> _EXERCISE_:
Output all of the records exactly, word for word.

> _DATA RECORDS_:

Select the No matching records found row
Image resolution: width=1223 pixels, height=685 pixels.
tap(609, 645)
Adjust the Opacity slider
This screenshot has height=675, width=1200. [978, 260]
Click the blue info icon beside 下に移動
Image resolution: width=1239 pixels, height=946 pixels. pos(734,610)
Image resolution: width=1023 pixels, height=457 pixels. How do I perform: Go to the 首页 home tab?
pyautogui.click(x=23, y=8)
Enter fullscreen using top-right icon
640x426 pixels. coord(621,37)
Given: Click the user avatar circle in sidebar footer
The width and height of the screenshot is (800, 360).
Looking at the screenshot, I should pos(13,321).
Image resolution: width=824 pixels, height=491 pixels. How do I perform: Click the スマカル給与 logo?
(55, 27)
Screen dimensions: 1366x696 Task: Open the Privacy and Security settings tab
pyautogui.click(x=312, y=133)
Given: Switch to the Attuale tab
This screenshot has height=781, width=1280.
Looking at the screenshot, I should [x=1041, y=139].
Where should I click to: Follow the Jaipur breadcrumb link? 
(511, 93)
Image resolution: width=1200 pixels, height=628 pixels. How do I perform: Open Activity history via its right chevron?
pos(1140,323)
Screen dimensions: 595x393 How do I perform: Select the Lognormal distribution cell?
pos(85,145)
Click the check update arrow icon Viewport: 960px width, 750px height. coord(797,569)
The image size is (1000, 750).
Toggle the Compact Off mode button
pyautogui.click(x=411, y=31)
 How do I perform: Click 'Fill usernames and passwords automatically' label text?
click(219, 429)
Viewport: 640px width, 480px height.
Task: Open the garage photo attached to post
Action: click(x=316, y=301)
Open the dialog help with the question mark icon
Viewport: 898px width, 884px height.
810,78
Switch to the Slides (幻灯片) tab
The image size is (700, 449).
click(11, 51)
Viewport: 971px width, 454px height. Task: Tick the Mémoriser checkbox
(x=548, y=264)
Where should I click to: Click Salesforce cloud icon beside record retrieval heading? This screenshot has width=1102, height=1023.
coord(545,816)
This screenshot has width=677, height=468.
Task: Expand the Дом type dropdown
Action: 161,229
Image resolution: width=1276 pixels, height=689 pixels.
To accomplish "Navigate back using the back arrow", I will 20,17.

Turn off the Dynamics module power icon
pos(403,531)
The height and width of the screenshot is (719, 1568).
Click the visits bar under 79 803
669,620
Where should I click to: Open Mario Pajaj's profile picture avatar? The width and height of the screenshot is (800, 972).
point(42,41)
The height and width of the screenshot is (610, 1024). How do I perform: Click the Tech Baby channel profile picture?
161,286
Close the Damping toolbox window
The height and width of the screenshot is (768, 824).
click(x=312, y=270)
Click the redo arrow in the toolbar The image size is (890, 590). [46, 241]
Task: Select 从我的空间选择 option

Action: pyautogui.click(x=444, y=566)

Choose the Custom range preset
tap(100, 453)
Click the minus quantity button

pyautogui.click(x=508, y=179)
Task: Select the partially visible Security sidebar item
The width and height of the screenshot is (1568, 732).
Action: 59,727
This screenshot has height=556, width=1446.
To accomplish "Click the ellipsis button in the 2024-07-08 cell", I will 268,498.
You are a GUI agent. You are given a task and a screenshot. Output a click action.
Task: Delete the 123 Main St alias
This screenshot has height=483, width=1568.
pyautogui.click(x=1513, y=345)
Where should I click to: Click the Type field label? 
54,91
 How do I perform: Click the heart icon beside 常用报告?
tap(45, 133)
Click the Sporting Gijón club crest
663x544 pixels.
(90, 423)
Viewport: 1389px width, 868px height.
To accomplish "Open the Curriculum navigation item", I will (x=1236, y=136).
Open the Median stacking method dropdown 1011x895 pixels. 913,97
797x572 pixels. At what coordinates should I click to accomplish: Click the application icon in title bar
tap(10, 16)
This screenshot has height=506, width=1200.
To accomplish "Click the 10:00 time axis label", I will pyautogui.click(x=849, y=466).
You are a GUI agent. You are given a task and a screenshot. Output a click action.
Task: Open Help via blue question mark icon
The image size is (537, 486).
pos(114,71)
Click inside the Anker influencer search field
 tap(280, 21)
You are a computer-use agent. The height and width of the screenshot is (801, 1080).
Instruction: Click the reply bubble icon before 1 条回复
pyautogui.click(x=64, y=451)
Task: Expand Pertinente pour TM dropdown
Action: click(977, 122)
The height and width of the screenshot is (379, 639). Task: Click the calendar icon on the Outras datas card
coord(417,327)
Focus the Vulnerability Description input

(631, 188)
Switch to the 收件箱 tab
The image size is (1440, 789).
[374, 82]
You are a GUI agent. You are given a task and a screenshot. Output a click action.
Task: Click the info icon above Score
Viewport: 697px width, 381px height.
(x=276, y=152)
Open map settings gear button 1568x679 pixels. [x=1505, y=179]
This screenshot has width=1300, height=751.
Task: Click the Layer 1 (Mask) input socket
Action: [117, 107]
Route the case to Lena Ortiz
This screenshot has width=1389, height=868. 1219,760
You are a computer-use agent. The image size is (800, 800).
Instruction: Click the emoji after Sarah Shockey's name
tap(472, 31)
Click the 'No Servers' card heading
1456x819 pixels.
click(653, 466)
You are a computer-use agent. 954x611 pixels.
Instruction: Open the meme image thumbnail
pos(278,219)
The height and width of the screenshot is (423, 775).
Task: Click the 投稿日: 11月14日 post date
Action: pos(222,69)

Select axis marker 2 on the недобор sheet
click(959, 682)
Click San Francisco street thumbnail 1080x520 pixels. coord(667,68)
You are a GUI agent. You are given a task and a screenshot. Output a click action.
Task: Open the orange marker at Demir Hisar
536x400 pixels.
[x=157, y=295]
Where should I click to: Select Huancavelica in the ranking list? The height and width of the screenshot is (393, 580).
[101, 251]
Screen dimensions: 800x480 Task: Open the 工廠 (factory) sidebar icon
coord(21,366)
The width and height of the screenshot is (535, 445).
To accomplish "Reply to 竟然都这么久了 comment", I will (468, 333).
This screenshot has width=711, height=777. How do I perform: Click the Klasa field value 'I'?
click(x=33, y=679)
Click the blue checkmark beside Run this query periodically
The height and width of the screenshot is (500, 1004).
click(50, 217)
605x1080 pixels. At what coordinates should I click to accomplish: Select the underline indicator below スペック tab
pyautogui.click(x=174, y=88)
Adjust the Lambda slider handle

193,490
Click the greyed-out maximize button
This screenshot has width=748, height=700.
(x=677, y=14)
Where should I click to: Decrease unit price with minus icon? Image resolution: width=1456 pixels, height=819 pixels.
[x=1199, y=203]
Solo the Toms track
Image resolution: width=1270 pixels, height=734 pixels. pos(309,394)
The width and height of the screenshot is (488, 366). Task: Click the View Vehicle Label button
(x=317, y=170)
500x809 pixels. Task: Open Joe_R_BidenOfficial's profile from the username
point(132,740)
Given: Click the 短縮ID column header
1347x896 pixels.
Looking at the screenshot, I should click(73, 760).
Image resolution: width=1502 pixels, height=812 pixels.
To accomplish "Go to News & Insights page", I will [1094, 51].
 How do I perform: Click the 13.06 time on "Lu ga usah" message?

> _RESPONSE AREA_:
Select the No matching records found row
Image resolution: width=1223 pixels, height=685 pixels.
tap(609, 645)
Adjust the Opacity slider
This screenshot has height=675, width=1200. [978, 260]
Click the blue info icon beside 下に移動
Image resolution: width=1239 pixels, height=946 pixels. pos(734,610)
Image resolution: width=1023 pixels, height=457 pixels. How do I perform: Go to the 首页 home tab?
pyautogui.click(x=23, y=8)
Enter fullscreen using top-right icon
640x426 pixels. coord(621,37)
Given: Click the user avatar circle in sidebar footer
The width and height of the screenshot is (800, 360).
Looking at the screenshot, I should pos(13,321).
Image resolution: width=824 pixels, height=491 pixels. How do I perform: Click the スマカル給与 logo?
(55, 27)
Screen dimensions: 1366x696 Task: Open the Privacy and Security settings tab
pyautogui.click(x=312, y=133)
Given: Switch to the Attuale tab
This screenshot has height=781, width=1280.
Looking at the screenshot, I should [x=1041, y=139].
Where should I click to: Follow the Jaipur breadcrumb link? 
(511, 93)
Image resolution: width=1200 pixels, height=628 pixels. How do I perform: Open Activity history via its right chevron?
pos(1140,323)
Screen dimensions: 595x393 How do I perform: Select the Lognormal distribution cell?
pos(85,145)
Click the check update arrow icon Viewport: 960px width, 750px height. coord(797,569)
The image size is (1000, 750).
Toggle the Compact Off mode button
pyautogui.click(x=411, y=31)
 How do I perform: Click 'Fill usernames and passwords automatically' label text?
click(219, 429)
Viewport: 640px width, 480px height.
Task: Open the garage photo attached to post
Action: click(x=316, y=301)
Open the dialog help with the question mark icon
Viewport: 898px width, 884px height.
810,78
Switch to the Slides (幻灯片) tab
The image size is (700, 449).
click(11, 51)
Viewport: 971px width, 454px height. Task: Tick the Mémoriser checkbox
(x=548, y=264)
Where should I click to: Click Salesforce cloud icon beside record retrieval heading? This screenshot has width=1102, height=1023.
coord(545,816)
This screenshot has width=677, height=468.
Task: Expand the Дом type dropdown
Action: 161,229
Image resolution: width=1276 pixels, height=689 pixels.
To accomplish "Navigate back using the back arrow", I will 20,17.

Turn off the Dynamics module power icon
pos(403,531)
The height and width of the screenshot is (719, 1568).
Click the visits bar under 79 803
669,620
Where should I click to: Open Mario Pajaj's profile picture avatar? The width and height of the screenshot is (800, 972).
point(42,41)
The height and width of the screenshot is (610, 1024). How do I perform: Click the Tech Baby channel profile picture?
161,286
Close the Damping toolbox window
The height and width of the screenshot is (768, 824).
click(x=312, y=270)
Click the redo arrow in the toolbar The image size is (890, 590). [46, 241]
Task: Select 从我的空间选择 option

Action: pyautogui.click(x=444, y=566)

Choose the Custom range preset
tap(100, 453)
Click the minus quantity button

pyautogui.click(x=508, y=179)
Task: Select the partially visible Security sidebar item
The width and height of the screenshot is (1568, 732).
Action: 59,727
This screenshot has height=556, width=1446.
To accomplish "Click the ellipsis button in the 2024-07-08 cell", I will 268,498.
You are a GUI agent. You are given a task and a screenshot. Output a click action.
Task: Delete the 123 Main St alias
This screenshot has height=483, width=1568.
pyautogui.click(x=1513, y=345)
Where should I click to: Click the Type field label? 
54,91
 How do I perform: Click the heart icon beside 常用报告?
tap(45, 133)
Click the Sporting Gijón club crest
663x544 pixels.
(90, 423)
Viewport: 1389px width, 868px height.
To accomplish "Open the Curriculum navigation item", I will (x=1236, y=136).
Open the Median stacking method dropdown 1011x895 pixels. 913,97
797x572 pixels. At what coordinates should I click to accomplish: Click the application icon in title bar
tap(10, 16)
This screenshot has height=506, width=1200.
To accomplish "Click the 10:00 time axis label", I will pyautogui.click(x=849, y=466).
You are a GUI agent. You are given a task and a screenshot. Output a click action.
Task: Open Help via blue question mark icon
The image size is (537, 486).
pos(114,71)
Click inside the Anker influencer search field
 tap(280, 21)
You are a computer-use agent. The height and width of the screenshot is (801, 1080).
Instruction: Click the reply bubble icon before 1 条回复
pyautogui.click(x=64, y=451)
Task: Expand Pertinente pour TM dropdown
Action: click(977, 122)
The height and width of the screenshot is (379, 639). Task: Click the calendar icon on the Outras datas card
coord(417,327)
Focus the Vulnerability Description input

(631, 188)
Switch to the 收件箱 tab
The image size is (1440, 789).
[374, 82]
You are a GUI agent. You are given a task and a screenshot. Output a click action.
Task: Click the info icon above Score
Viewport: 697px width, 381px height.
(x=276, y=152)
Open map settings gear button 1568x679 pixels. [x=1505, y=179]
This screenshot has width=1300, height=751.
Task: Click the Layer 1 (Mask) input socket
Action: [117, 107]
Route the case to Lena Ortiz
This screenshot has width=1389, height=868. 1219,760
You are a computer-use agent. The image size is (800, 800).
Instruction: Click the emoji after Sarah Shockey's name
tap(472, 31)
Click the 'No Servers' card heading
1456x819 pixels.
click(653, 466)
You are a computer-use agent. 954x611 pixels.
Instruction: Open the meme image thumbnail
pos(278,219)
The height and width of the screenshot is (423, 775).
Task: Click the 投稿日: 11月14日 post date
Action: pos(222,69)

Select axis marker 2 on the недобор sheet
click(959, 682)
Click San Francisco street thumbnail 1080x520 pixels. coord(667,68)
You are a GUI agent. You are given a task and a screenshot. Output a click action.
Task: Open the orange marker at Demir Hisar
536x400 pixels.
[x=157, y=295]
Where should I click to: Select Huancavelica in the ranking list? The height and width of the screenshot is (393, 580).
[101, 251]
Screen dimensions: 800x480 Task: Open the 工廠 (factory) sidebar icon
coord(21,366)
The width and height of the screenshot is (535, 445).
To accomplish "Reply to 竟然都这么久了 comment", I will (468, 333).
This screenshot has width=711, height=777. How do I perform: Click the Klasa field value 'I'?
click(x=33, y=679)
Click the blue checkmark beside Run this query periodically
The height and width of the screenshot is (500, 1004).
click(50, 217)
605x1080 pixels. At what coordinates should I click to accomplish: Select the underline indicator below スペック tab
pyautogui.click(x=174, y=88)
Adjust the Lambda slider handle

193,490
Click the greyed-out maximize button
This screenshot has width=748, height=700.
(x=677, y=14)
Where should I click to: Decrease unit price with minus icon? Image resolution: width=1456 pixels, height=819 pixels.
[x=1199, y=203]
Solo the Toms track
Image resolution: width=1270 pixels, height=734 pixels. pos(309,394)
The width and height of the screenshot is (488, 366). Task: Click the View Vehicle Label button
(x=317, y=170)
500x809 pixels. Task: Open Joe_R_BidenOfficial's profile from the username
point(132,740)
Given: Click the 短縮ID column header
1347x896 pixels.
Looking at the screenshot, I should click(73, 760).
Image resolution: width=1502 pixels, height=812 pixels.
To accomplish "Go to News & Insights page", I will [1094, 51].
 How do I perform: Click the 13.06 time on "Lu ga usah" message?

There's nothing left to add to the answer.